What this task involves: Report every line of the data where the string "computer" appears.

Source records:
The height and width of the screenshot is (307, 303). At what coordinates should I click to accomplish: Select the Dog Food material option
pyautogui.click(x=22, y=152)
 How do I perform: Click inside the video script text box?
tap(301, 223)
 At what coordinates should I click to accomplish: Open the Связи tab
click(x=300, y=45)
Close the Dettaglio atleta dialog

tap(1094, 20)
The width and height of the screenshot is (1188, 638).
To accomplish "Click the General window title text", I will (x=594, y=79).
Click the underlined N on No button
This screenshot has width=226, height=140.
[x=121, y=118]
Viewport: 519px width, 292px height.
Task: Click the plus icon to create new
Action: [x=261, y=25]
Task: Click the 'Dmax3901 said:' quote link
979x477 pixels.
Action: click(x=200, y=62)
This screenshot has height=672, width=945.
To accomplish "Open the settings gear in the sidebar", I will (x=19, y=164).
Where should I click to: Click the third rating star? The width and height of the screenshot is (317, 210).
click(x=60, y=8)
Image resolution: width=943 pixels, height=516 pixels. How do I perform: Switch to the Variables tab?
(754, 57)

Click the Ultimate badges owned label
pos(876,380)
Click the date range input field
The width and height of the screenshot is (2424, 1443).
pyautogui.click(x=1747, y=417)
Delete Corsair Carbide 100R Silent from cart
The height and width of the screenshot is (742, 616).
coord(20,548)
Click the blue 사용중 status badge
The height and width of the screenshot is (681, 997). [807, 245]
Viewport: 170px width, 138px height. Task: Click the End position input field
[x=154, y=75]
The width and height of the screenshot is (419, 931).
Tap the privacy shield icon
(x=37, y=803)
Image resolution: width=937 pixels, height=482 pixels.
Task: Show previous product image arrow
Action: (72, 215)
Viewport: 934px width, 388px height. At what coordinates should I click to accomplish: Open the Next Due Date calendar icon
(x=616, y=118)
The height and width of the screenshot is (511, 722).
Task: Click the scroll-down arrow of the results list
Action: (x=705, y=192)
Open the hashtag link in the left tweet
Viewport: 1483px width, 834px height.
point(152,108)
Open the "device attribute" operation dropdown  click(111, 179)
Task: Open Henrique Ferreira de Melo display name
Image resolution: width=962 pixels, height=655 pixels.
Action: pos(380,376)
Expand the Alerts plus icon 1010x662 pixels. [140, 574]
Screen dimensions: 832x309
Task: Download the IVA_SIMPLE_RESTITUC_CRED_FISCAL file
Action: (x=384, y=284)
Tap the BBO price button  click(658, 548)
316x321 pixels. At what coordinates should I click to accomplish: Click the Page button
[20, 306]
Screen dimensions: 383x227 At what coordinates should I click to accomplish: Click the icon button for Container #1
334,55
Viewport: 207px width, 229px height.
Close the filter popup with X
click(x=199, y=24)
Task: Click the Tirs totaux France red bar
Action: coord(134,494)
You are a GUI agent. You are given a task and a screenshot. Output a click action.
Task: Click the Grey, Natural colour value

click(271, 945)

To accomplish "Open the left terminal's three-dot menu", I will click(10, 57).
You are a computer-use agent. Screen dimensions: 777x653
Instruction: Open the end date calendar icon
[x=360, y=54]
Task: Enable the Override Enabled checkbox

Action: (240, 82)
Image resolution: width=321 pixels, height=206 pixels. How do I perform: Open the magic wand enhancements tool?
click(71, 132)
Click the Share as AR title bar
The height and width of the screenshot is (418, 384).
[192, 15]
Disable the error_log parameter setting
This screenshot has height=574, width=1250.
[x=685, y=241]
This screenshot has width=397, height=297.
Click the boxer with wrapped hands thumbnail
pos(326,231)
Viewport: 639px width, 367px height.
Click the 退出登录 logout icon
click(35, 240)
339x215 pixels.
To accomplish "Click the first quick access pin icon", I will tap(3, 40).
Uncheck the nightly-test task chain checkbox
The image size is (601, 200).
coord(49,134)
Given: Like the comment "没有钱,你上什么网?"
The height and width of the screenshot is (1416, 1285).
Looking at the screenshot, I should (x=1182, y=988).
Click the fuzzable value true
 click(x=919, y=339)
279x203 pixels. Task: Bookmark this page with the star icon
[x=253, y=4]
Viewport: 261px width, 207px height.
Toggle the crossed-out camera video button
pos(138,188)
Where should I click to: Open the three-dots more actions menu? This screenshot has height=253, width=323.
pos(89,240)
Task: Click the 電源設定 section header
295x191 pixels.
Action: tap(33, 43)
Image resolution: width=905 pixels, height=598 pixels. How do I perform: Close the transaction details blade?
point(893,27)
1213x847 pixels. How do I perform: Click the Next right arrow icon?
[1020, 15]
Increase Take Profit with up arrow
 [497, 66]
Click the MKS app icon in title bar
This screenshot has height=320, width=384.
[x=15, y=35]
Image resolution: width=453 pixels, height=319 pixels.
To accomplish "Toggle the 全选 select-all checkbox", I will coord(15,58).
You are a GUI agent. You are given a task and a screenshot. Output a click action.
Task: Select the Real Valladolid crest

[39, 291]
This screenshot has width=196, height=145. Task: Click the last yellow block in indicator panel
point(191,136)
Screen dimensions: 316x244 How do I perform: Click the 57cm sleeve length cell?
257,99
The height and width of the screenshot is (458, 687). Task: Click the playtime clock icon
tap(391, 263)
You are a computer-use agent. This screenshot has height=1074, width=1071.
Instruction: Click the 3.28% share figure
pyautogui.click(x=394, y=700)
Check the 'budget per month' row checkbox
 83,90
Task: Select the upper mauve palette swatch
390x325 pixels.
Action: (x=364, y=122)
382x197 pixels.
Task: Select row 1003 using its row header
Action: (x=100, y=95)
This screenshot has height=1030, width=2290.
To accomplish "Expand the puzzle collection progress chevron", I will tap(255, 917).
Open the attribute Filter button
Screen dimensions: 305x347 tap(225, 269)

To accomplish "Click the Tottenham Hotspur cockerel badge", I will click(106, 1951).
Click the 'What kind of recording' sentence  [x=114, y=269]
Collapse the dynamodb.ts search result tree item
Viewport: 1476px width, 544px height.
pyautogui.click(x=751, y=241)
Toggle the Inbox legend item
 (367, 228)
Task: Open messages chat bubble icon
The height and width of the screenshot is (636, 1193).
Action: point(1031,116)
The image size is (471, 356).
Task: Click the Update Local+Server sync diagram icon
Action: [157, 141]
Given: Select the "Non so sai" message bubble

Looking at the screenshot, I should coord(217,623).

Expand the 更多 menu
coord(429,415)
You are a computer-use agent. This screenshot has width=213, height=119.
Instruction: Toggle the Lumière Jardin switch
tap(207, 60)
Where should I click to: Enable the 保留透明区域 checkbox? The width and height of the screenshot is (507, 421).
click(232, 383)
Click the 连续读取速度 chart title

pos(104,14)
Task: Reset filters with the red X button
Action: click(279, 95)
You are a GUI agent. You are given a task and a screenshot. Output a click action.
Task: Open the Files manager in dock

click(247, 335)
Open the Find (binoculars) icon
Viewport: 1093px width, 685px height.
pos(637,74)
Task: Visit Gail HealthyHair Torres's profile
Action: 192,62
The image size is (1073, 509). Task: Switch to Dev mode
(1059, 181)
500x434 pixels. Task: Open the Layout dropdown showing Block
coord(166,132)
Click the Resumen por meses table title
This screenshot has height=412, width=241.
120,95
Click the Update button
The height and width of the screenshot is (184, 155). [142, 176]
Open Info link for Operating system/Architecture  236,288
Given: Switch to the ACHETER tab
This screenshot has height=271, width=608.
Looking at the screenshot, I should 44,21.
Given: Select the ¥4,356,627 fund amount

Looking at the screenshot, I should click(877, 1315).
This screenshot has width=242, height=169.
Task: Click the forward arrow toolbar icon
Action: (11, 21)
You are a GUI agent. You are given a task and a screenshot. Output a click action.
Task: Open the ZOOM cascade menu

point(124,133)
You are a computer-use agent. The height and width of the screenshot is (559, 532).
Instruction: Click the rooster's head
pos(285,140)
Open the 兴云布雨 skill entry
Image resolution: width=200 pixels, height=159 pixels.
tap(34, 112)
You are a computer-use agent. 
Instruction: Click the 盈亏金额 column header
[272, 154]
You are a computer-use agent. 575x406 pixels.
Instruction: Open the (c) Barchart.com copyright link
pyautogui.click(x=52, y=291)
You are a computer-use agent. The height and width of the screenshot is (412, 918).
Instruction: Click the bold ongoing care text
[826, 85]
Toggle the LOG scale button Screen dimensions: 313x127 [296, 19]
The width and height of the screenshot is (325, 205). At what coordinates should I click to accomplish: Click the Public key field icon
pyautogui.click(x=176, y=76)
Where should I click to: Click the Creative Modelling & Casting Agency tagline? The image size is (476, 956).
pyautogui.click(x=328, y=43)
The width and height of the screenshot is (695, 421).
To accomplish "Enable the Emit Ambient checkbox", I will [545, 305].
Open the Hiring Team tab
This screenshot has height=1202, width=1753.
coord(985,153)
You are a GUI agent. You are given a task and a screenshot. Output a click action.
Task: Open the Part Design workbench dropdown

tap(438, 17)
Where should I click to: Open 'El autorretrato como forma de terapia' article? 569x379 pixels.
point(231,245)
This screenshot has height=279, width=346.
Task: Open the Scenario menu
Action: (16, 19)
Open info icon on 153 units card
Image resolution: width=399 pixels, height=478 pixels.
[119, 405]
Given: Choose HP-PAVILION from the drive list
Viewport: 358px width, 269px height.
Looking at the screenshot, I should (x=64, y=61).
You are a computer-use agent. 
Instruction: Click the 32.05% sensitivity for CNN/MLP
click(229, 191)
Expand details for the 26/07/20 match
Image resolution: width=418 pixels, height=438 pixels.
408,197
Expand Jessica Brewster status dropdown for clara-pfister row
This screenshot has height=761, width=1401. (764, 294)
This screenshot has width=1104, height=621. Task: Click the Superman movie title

Response to this task:
You are a computer-use agent. Screen dimensions: 777x653
You are a computer-use agent. This screenshot has height=1074, width=1071.
You are a computer-use agent. This screenshot has width=213, height=119.
You are a computer-use agent. The height and width of the screenshot is (559, 532).
You are a computer-use agent. 
You are a computer-use agent. 575x406 pixels.
You are a computer-use agent. The height and width of the screenshot is (412, 918).
You are a computer-use agent. 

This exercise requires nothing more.